1. Program Overview and Objectives

The Foundational Deep Reinforcement Learning program develops and maintains the lab's core reinforcement learning algorithms and experimental infrastructure. Its role is to provide a stable, well-engineered algorithmic backbone that supports both fundamental research in learning and downstream applied efforts in autonomy, spaceflight operations, and learning-enabled astrodynamics.

The program's primary objective is to produce clean, readable, and reproducible reference implementations of modern deep reinforcement learning methods, with sufficient flexibility to enable rapid algorithmic iteration, ablation studies, and benchmarking. A parallel objective is to standardize how experiments are configured, executed, logged, and evaluated across the lab, so that results are comparable and cumulative rather than fragmented. The program is also responsible for ensuring that these workflows scale from local development environments to HPC systems, and that algorithms can transition smoothly from canonical benchmarks to domain-specific simulators such as Basilisk.

This program is explicitly focused on foundational, 6.1-style algorithmic research. However, engineering discipline is treated as a first-class concern: algorithms are expected to be trustworthy, results reproducible, and code reusable by others in the lab.


2. Scope and Non-Goals

Within scope are reference implementations of state-of-the-art model-free and model-based reinforcement learning algorithms, along with the experiment infrastructure required to train, evaluate, visualize, profile, and export them. The program owns standardized environment interfaces and wrappers, logging and visualization utilities, and workflows for executing experiments on HPC systems.

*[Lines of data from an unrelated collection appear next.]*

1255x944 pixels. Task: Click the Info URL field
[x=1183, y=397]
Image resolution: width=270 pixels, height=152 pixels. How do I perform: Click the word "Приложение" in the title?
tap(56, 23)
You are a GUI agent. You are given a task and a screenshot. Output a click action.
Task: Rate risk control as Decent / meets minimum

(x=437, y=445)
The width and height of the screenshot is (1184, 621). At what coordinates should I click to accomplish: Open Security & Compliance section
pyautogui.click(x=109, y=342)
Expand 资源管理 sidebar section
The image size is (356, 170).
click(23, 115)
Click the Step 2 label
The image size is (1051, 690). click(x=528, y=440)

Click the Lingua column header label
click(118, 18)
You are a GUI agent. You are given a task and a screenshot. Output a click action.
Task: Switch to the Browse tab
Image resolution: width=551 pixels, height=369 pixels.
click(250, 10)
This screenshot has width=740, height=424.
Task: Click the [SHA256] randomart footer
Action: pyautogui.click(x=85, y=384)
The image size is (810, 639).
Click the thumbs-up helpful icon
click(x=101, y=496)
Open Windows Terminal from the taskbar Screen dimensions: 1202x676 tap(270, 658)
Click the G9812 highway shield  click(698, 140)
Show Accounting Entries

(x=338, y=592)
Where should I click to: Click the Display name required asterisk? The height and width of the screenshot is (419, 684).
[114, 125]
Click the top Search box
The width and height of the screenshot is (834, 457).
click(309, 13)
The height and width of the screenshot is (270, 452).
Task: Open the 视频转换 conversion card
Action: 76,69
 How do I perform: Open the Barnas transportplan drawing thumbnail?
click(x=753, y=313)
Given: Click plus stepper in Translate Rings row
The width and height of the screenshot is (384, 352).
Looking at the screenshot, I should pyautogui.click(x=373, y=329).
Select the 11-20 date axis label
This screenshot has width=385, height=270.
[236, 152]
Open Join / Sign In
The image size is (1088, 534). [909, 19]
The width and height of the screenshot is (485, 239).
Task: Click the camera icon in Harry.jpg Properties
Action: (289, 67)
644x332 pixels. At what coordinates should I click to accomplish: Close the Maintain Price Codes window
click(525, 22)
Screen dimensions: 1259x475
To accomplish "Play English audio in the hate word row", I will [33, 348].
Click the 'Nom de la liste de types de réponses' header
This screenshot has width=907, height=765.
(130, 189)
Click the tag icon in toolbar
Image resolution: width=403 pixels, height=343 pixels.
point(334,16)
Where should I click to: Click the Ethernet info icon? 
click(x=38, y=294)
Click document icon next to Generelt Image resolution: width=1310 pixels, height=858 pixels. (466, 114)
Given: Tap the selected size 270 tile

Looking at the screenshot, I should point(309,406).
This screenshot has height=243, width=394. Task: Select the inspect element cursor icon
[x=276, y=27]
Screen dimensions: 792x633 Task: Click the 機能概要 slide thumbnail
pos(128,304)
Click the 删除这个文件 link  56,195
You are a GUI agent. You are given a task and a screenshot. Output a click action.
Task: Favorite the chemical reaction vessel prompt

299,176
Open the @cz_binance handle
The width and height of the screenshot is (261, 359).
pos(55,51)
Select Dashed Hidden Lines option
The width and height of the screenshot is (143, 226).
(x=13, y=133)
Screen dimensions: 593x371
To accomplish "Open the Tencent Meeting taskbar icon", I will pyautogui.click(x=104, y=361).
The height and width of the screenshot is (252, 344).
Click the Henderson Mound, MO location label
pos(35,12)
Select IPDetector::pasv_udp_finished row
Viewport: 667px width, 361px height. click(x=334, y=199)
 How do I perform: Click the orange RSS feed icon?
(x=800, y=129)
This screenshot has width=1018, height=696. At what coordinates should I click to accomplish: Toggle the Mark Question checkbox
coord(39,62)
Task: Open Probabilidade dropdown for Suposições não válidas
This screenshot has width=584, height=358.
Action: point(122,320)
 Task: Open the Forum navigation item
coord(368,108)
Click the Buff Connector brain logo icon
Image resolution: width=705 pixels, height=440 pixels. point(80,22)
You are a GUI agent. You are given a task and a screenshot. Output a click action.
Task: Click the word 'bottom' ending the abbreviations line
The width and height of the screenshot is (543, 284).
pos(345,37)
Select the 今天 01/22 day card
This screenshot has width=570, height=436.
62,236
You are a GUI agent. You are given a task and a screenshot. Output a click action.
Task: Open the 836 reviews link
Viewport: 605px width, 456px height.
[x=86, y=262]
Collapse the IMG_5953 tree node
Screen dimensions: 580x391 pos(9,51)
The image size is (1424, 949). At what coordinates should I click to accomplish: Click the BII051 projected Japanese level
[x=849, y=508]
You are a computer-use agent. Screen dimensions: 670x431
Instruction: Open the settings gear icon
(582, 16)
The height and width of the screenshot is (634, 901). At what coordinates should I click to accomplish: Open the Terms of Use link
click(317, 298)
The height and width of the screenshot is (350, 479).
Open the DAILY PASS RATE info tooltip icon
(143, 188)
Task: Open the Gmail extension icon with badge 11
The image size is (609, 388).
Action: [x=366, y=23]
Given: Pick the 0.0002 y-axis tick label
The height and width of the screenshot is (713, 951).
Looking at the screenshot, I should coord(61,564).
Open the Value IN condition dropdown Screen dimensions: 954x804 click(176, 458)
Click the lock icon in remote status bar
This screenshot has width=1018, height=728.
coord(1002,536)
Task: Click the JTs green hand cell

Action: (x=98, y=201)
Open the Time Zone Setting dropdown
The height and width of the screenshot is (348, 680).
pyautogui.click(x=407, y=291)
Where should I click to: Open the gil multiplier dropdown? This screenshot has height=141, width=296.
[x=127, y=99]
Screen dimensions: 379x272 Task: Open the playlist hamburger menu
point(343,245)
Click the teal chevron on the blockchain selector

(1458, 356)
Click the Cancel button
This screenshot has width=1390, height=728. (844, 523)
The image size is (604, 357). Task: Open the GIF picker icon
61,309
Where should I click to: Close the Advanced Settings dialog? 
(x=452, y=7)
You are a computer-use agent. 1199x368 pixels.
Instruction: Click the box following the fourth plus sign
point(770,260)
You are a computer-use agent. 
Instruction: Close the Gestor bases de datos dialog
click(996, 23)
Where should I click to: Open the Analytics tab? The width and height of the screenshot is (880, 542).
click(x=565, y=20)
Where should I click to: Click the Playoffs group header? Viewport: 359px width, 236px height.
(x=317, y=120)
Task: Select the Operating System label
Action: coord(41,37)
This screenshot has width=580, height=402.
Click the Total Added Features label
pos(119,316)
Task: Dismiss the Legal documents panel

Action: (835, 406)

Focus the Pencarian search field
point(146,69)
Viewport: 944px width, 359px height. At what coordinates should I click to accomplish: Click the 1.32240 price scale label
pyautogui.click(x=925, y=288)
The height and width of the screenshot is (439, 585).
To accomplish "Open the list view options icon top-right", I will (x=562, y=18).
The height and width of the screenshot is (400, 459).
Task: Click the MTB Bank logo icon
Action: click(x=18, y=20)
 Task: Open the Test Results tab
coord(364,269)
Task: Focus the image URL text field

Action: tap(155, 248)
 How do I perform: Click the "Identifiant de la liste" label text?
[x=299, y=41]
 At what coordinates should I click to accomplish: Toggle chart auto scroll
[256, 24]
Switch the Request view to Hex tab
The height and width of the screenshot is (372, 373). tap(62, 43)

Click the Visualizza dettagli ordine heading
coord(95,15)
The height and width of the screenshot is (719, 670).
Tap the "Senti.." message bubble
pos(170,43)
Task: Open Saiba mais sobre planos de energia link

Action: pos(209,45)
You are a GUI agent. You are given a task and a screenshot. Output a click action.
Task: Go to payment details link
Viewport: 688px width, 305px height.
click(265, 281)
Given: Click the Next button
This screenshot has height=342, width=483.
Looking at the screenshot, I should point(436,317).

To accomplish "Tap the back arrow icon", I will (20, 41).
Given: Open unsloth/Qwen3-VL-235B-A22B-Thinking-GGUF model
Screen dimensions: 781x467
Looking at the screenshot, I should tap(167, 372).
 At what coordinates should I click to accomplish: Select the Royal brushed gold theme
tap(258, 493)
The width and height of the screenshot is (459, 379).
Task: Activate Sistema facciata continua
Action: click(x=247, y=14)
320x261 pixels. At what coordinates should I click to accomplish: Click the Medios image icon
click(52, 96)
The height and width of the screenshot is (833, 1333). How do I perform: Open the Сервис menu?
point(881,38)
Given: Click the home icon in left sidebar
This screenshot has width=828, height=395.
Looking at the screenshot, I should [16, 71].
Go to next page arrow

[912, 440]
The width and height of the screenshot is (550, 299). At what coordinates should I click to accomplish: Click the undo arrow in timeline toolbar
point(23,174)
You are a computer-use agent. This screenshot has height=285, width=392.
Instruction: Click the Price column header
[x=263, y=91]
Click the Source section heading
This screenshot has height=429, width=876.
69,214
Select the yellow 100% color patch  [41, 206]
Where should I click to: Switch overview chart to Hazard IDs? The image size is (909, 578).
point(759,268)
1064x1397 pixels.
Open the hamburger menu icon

Out of scope are mission- or domain-specific reward engineering, environment-specific heuristics tailored to spaceflight problems, and end-user autonomy pipelines. One-off experiment scripts that cannot be reused or integrated into the shared infrastructure are also explicitly excluded.


3. Core Deliverables for the First Semester

By the end of the semester, the program is expected to deliver a shared MLDS-RL repository that serves as the lab's canonical reinforcement learning codebase. This repository should be clearly structured and explicitly designed for extension.

The core of the repository consists of reference algorithm implementations, including modern world-model–based methods and risk-sensitive model-free and model-based approaches. These implementations should prioritize clarity, modularity, and ease of modification over absolute performance, with the expectation that they will be read, modified, and extended by other researchers.

The repository must also provide standardized environment wrappers that allow algorithms to be run consistently across common benchmarks (such as MiniGrid, NovGrid, the DeepMind Control Suite, and Gymnasium) as well as Basilisk-based environments maintained in external repositories. Environment integration should be treated as a stable interface rather than an ad hoc adaptation.

Shared tooling is a core deliverable. This includes experiment configuration management and deterministic seeding, integration with Weights & Biases for logging and analysis, Ray-based execution support where appropriate, SLURM and bash utilities for large-scale runs, and well-documented model export workflows (e.g., ONNX) for downstream use.

The program is also responsible for providing visualization utilities for rollout inspection, GIF or video generation, and introspection of learned world models and latent spaces. These tools should support both qualitative debugging and research communication.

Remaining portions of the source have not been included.